Rimanendo in tema di disparità di trattamento ha fatto molto discutere anche la norma che esclude i professionisti iscritti alle casse di previdenza private dall’indennità di 600 euro prevista per i lavoratori autonomi. Stando all’ultima bozza di decreto circolata (al momento di chiudere il numero di oggi del quotidiano il DL non risulta ancora pubblicato in Gazzetta Ufficiale, ma è stato bollinato dalla Ragioneria generale dello Stato, inviato al Colle per la firma ed è atteso in un’annunciata edizione straordinaria notturna), per i professionisti ordinistici ci sarebbe a disposizione un fondo residuale di 300 milioni (“Fondo per il reddito di ultima istanza”), da condividere, però, con tutti gli altri soggetti a cui non spetta l’indennità di 600 euro, inclusi i lavoratori dipendenti.

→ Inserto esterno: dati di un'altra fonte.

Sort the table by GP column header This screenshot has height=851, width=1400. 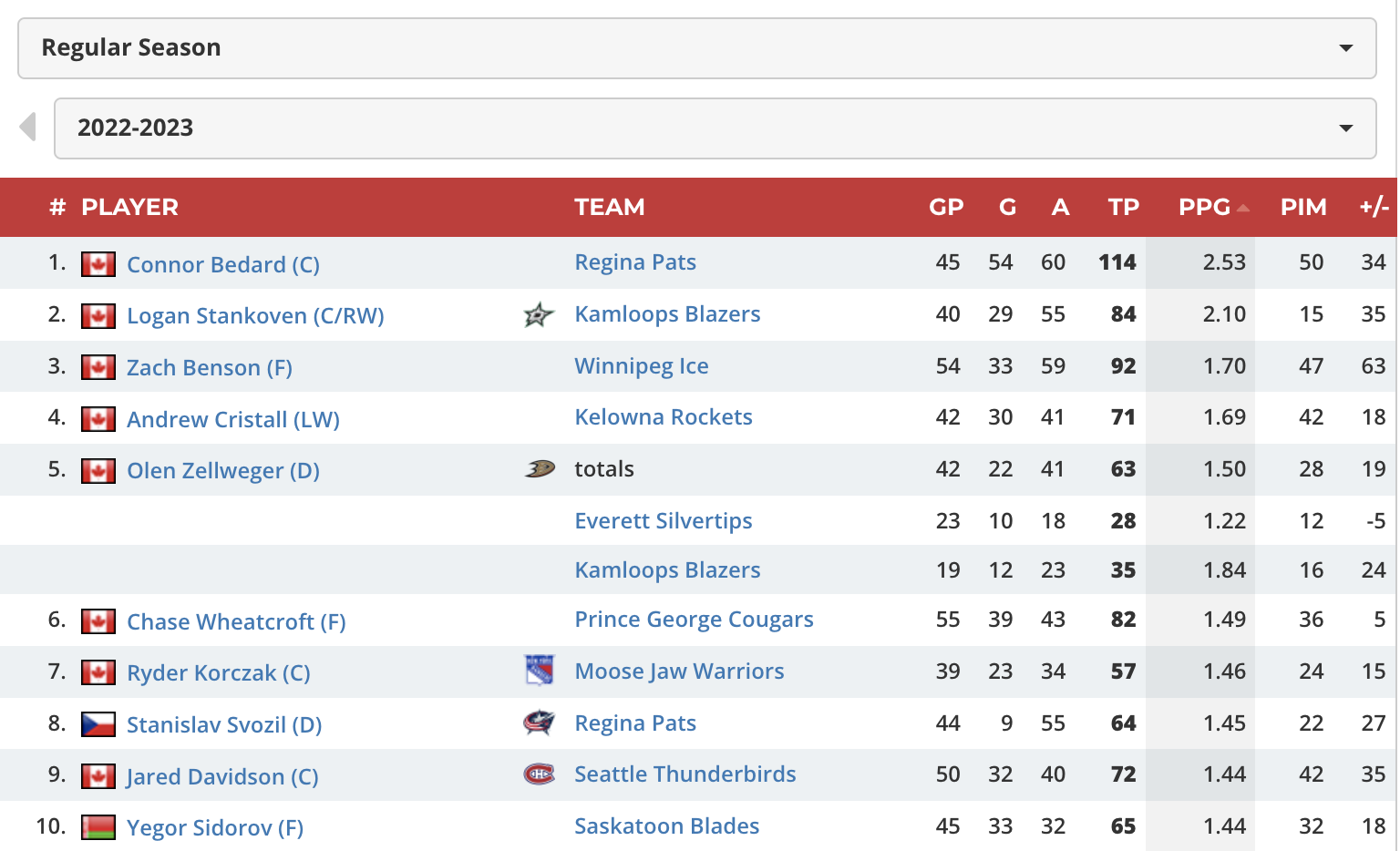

“Prendiamo atto – ha commentato Walter Anedda – che ci sono professionisti che possono attingere alla fiscalità collettiva e altri no, ancorché siano tra i principali sovvenzionatori di quella fiscalità, sia come singoli professionisti che come Casse”. A prescindere dalla disparità di trattamento, al Presidente della Cassa dottori commercialisti è proprio il provvedimento in sé a non convincere: “Dare 600 euro a testa – ha sottolineato –, senza alcuna altra valutazione, è solo un intervento demagogico, perché oggi iscritto alla Gestione separata INPS c’è l’ad di qualunque multinazionale così come l’ultimo dei professionisti. Come Cassa non adotteremo mai un meccanismo di questo genere”.
L’esclusione dei professionisti ordinistici dall’erogazione dell’indennità, ha aggiunto Luigi Pagliuca, Presidente della Cassa Ragionieri, è il “retaggio di un’immagine, ormai superata, che vuole i professionisti come i veri ricchi. In realtà, oggi, la maggior parte fatica a sbarcare il lunario e, se ne avesse la possibilità, non esiterebbe ad abbandonare la professione in luogo del posto fisso”.

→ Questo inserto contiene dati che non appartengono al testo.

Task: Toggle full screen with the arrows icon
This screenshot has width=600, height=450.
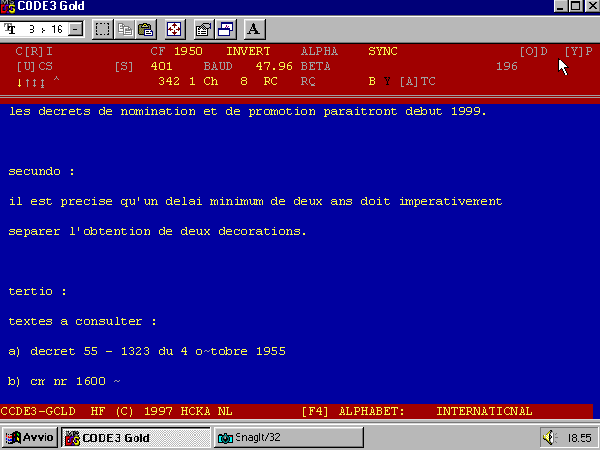Action: pyautogui.click(x=174, y=29)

Entrambi gli enti hanno già messo a punto una serie di misure a favore degli iscritti colpiti dall’emergenza. La CNPADC ha sospeso il pagamento dei contributi e si prepara a sostenere finanziariamente i colleghi più in difficoltà, che potranno presentare apposita istanza documentando la loro situazione. La CNPR, invece, confermerà le scadenze di pagamento, eliminando però le sanzioni per chi non dovesse riuscire a pagare in tempo. In questo modo, chi è in condizione di pagare lo potrà fare e questo permetterà anche all’ente di adottare misure ancora più incisive per chi è in difficoltà. Tra queste, la possibilità di fare da garante presso gli istituti di credito, per fare sì che gli iscritti possano accedere a prestiti o finanziamenti che, altrimenti, sarebbero preclusi.